We recall the listing of our ls
command, here we had a key file. The key file contains a hash value. Possibly the secret for signing a JWT token. So we can probably craft our own token, since we have access to the secret and can guess the location of the token for the kid.
Let's create an admin token with a structure like this:
The first token we create is for the role user we already know, to confirm that our self-created token works. However, this is not shown below.
We use a python script to create a token with admin role, we enter content line 4
and path of the secret line 10
. We also set the expiry date a little higher for us.
Running the script, we get a token, signed with the secret, located in the web root folder.
It is possible that the brute force takes longer than the 180 seconds that the token lasts. Therefore, the script may not necessarily find the valid token during its execution. Another attempt must then be made.
Using jwt.io
, we are able to confirm its new content.
Next, we replace the token value in the Authorization header and token cookie value. After that, we are able to execute arbitrary commands as admin. Using ID we see, we are www-data
.
As www-data
we are able to retrieve the second flag at /home/ubuntu.flag.txt
.
In this challenge we faced a vulnerable web application on an Apache server. An Nmap scan identified SSH on port 22
and a web server on port 1337
. After directory scanning and manual enumeration, we discovered a PhpMyAdmin page and a hmr_logs
directory containing an error.logs
file. The logs revealed a valid email (tester@hammer.thm
), which we used to exploit the password reset feature.
The password reset mechanism was vulnerable to brute-force attacks, as it allowed multiple attempts to guess the 4-digit reset code within a time limit, bypassing its rate limit by retrieving a new session every 7ths request.

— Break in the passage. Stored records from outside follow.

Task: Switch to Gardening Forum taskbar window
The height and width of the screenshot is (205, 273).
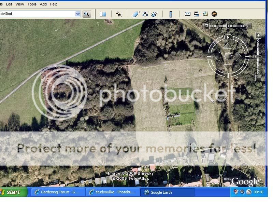Action: coord(56,192)
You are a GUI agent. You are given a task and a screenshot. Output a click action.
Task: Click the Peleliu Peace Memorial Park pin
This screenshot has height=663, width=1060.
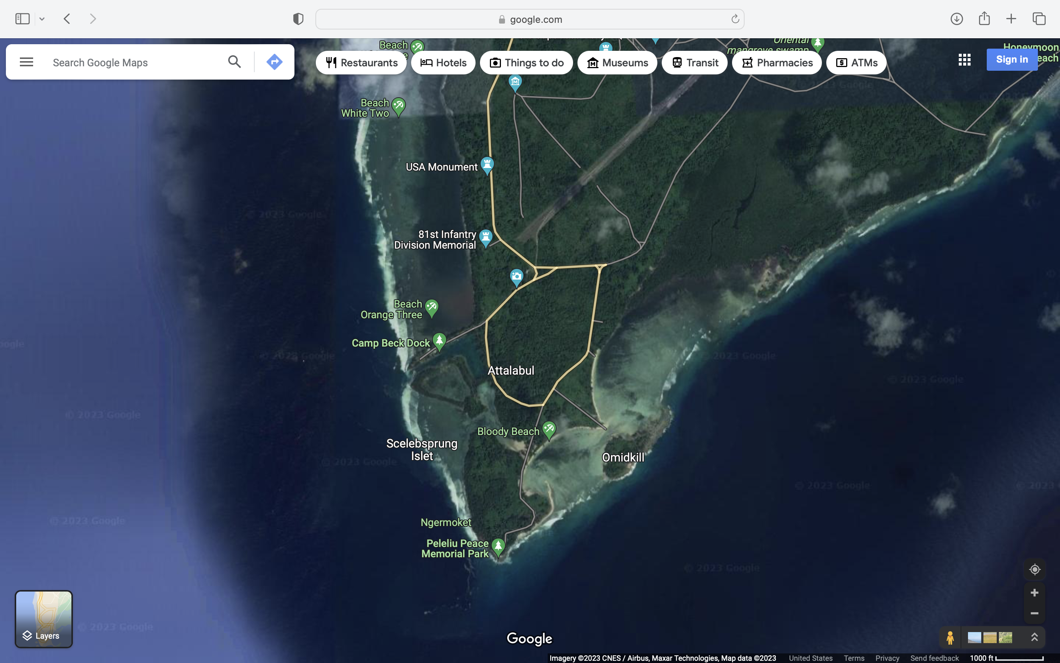(x=498, y=546)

By automating the brute-force process and circumventing rate limits, we successfully reset the user's password. After logging in, we got the first flag and analyzed and manipulated the JWT token to escalate our privileges to admin
, enabling arbitrary command execution as www-data
and retrieving the second flag at /home/ubuntu.flag.txt
.
As a little bonus, we take a look around on the system after receiving the RCE. We set up a listener and get a reverse shell using busybox.
Next, we upgrade our shell and run linpeas.sh
.
We are able to find some database credentials ...
... and take a small peek.
Furthermore, we are able to retrieve the secret used by the application to sign the JWT token.
Unfortunately, a successful execution of the following exploit did not work.